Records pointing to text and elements
* * *
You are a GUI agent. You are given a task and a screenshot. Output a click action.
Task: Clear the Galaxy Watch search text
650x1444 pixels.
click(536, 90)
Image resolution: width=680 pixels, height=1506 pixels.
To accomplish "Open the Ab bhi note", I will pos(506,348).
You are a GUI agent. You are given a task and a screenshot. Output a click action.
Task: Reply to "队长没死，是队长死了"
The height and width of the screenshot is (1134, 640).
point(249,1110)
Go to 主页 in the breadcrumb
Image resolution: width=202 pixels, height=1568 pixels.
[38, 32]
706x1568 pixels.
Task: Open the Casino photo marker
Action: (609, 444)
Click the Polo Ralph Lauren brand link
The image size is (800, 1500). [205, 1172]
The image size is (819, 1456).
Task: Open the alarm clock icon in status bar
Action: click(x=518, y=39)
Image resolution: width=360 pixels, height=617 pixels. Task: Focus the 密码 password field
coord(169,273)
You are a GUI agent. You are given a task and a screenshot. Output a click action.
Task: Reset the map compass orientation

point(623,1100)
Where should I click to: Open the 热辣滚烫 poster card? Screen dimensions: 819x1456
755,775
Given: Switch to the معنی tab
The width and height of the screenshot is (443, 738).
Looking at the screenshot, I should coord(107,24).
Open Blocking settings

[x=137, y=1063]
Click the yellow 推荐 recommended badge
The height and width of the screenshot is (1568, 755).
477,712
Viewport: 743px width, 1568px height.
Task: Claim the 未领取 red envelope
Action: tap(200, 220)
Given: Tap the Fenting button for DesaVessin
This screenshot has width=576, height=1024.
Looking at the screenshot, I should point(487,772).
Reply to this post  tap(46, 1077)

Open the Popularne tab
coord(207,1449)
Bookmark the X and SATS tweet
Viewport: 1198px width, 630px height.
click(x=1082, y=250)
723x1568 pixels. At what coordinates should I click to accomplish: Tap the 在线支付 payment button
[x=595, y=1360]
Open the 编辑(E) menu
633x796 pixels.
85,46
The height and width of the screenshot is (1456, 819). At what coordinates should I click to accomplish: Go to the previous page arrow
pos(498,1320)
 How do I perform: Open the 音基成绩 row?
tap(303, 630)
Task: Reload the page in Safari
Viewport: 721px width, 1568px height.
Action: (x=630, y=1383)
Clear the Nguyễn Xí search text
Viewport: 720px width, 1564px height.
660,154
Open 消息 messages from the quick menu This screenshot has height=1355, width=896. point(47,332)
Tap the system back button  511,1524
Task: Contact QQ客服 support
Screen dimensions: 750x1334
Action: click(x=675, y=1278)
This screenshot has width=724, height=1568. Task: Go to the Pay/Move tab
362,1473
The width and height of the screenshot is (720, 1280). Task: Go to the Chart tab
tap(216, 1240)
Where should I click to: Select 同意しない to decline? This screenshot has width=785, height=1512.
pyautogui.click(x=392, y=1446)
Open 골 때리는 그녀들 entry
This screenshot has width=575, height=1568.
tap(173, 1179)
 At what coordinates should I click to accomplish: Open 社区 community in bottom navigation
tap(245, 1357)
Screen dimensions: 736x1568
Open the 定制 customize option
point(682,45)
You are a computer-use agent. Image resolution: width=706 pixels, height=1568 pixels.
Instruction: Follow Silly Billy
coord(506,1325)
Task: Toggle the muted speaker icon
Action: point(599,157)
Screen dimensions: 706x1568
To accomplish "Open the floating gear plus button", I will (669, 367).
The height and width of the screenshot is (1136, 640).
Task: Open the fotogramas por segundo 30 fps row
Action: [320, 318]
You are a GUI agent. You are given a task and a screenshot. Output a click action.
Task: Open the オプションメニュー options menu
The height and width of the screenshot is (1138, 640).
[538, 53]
* * *
Direction
Reproduce the records from their first line through the line containing "Action: (609, 444)", including both ends.

Reply to the task
You are a GUI agent. You are given a task and a screenshot. Output a click action.
Task: Clear the Galaxy Watch search text
650x1444 pixels.
click(536, 90)
Image resolution: width=680 pixels, height=1506 pixels.
To accomplish "Open the Ab bhi note", I will pos(506,348).
You are a GUI agent. You are given a task and a screenshot. Output a click action.
Task: Reply to "队长没死，是队长死了"
The height and width of the screenshot is (1134, 640).
point(249,1110)
Go to 主页 in the breadcrumb
Image resolution: width=202 pixels, height=1568 pixels.
[38, 32]
706x1568 pixels.
Task: Open the Casino photo marker
Action: (609, 444)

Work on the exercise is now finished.